Chicken with Chickpeas and Arugula
This meal is easy to make, low-carb, and tasty. Winner winner chicken dinner!
Prep Time10 minutes mins
Cook Time20 minutes mins
Total Time30 minutes mins
Servings: 2
Author: Chef Julie Yoon
For the chicken:
- 1 tablespoon freshly grated lemon zest
- 1 teaspoon ground cumin
- 1 teaspoon kosher salt
- 1 teaspoon crushed red chili flakes
- 2 skin on bone-in chicken leg and thigh quarters
For the chickpeas and arugula:
- 1 (15 ounce) can chickpeas garbanzo beans, drained and rinsed
- 2 tablespoons olive oil divided
- 1 teaspoon ground cumin
- ½ teaspoon kosher salt
- The juice of half a lemon
- 2 packed cups of baby arugula
Turn on your broiler and place the oven rack on the second to the highest rung. Make the dry rub for the chicken by combining the cumin, salt, chili flakes and lemon zest. Rub the mixture all over the chicken quarters. Place the chicken quarters skin side down on an aluminum foil wrapped sheet pan.
Broil for 8-10 minutes, until the skin turns brown, but watch it so it doesn’t burn. Flip the chicken skin side up and broil for 8-10 minutes more, or until the skin is nicely browned and crisp. Let the chicken rest out of the oven on the sheet pan for 5 minutes before cutting into it.

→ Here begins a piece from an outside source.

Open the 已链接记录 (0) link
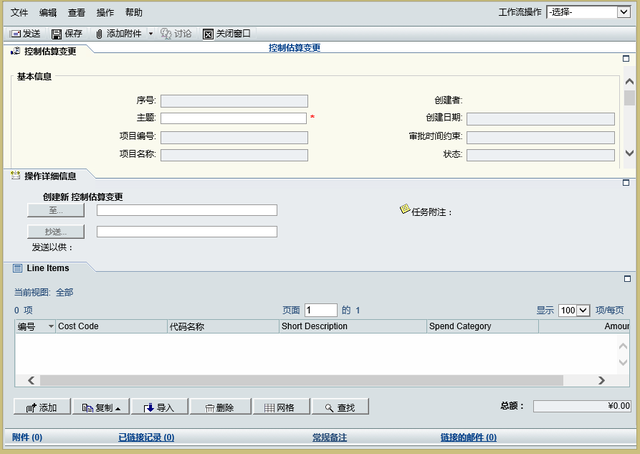The image size is (640, 454). pyautogui.click(x=146, y=438)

Meanwhile, in a saute pan, heat 1 tablespoon of olive oil and add the ground cumin. Stir it around for a few seconds in the oil. Add the drained chickpeas, along with the salt and lemon juice. Turn the heat off and add in your arugula, along with the remaining 1 tablespoon of olive oil. Toss to wilt the arugula slightly and serve with the chicken. Serve alone, or with a little salsa on the side.